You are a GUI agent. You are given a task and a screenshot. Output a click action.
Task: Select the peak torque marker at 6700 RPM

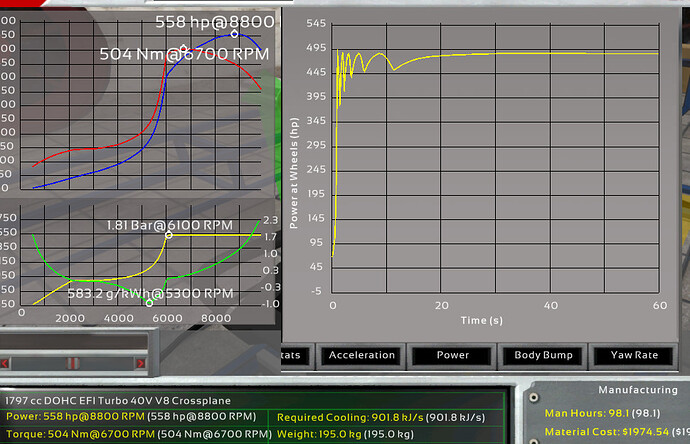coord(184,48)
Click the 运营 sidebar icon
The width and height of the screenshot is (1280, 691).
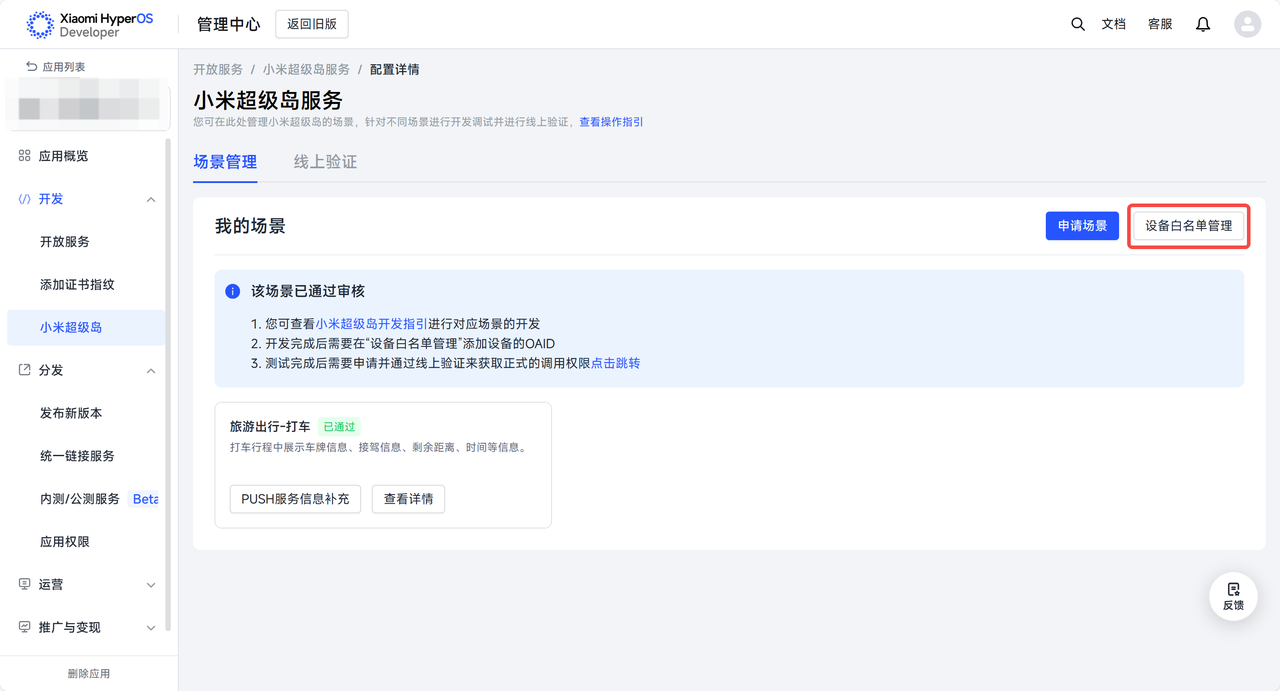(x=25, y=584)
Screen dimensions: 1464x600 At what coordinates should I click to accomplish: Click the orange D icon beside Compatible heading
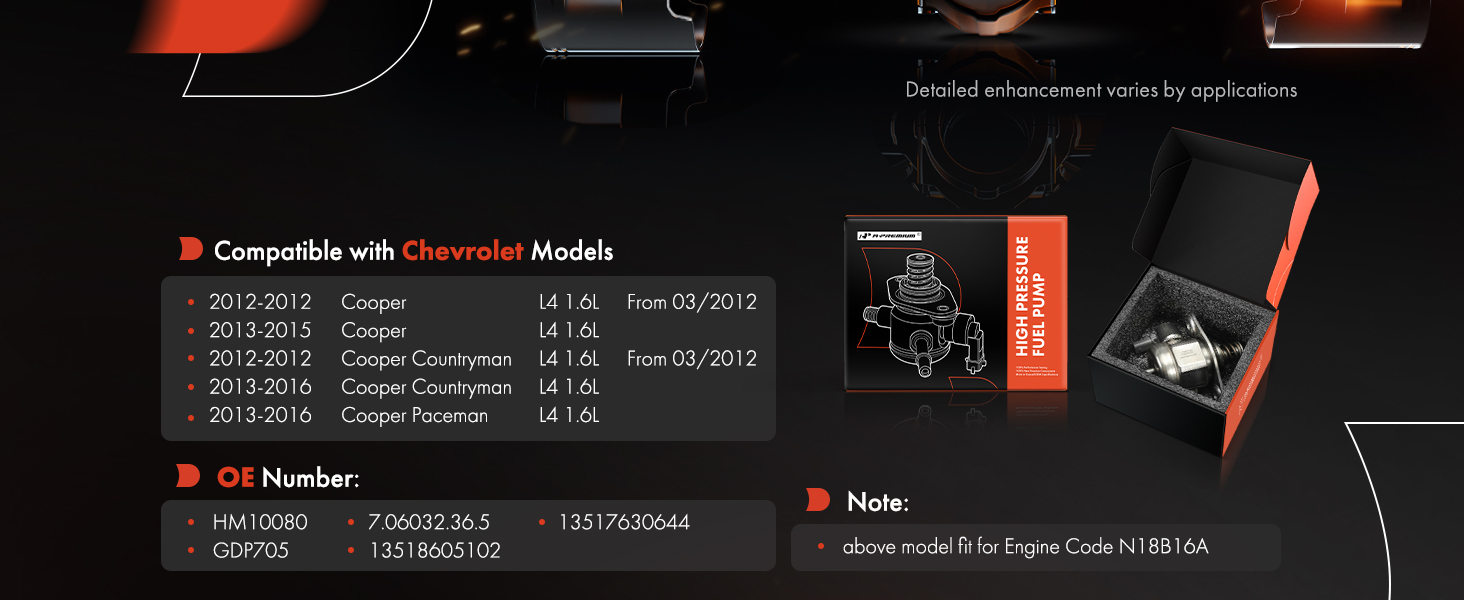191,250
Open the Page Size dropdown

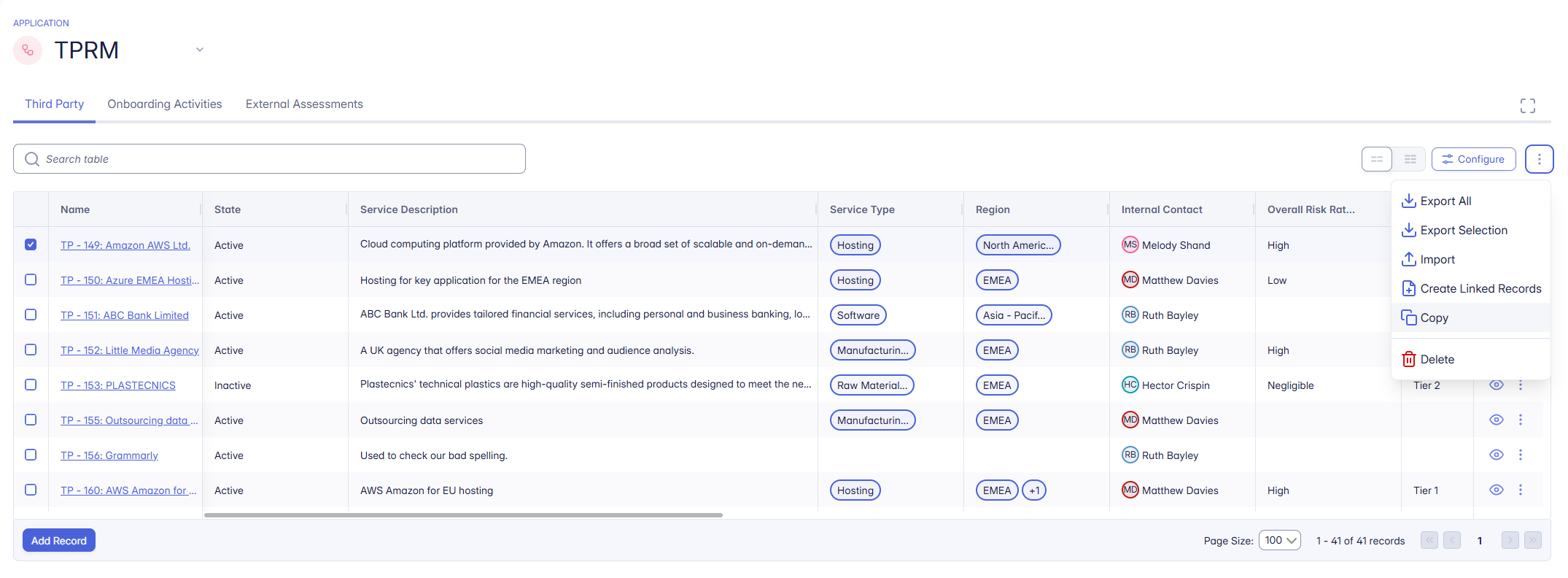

────────────────────────────────────────

GIVEN INSTRUCTION – Rewrite the stretch of data from the start through the line containing "(x=25, y=584)", changing "6700 RPM" to "6500 RPM" and keeping everything else the same. Leave the pictures out of your answer.

REPLY TO THE TASK –
You are a GUI agent. You are given a task and a screenshot. Output a click action.
Task: Select the peak torque marker at 6500 RPM

coord(184,48)
Click the 运营 sidebar icon
The width and height of the screenshot is (1280, 691).
(x=25, y=584)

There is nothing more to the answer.